*Input material*.
──────────────────────────────
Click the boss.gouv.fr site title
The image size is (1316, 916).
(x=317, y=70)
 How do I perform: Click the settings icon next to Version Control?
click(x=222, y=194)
──────────────────────────────
*Exercise description*. Exact copy required. Retype all of the entries word for word.

*Task answer*.
Click the boss.gouv.fr site title
The image size is (1316, 916).
(x=317, y=70)
 How do I perform: Click the settings icon next to Version Control?
click(x=222, y=194)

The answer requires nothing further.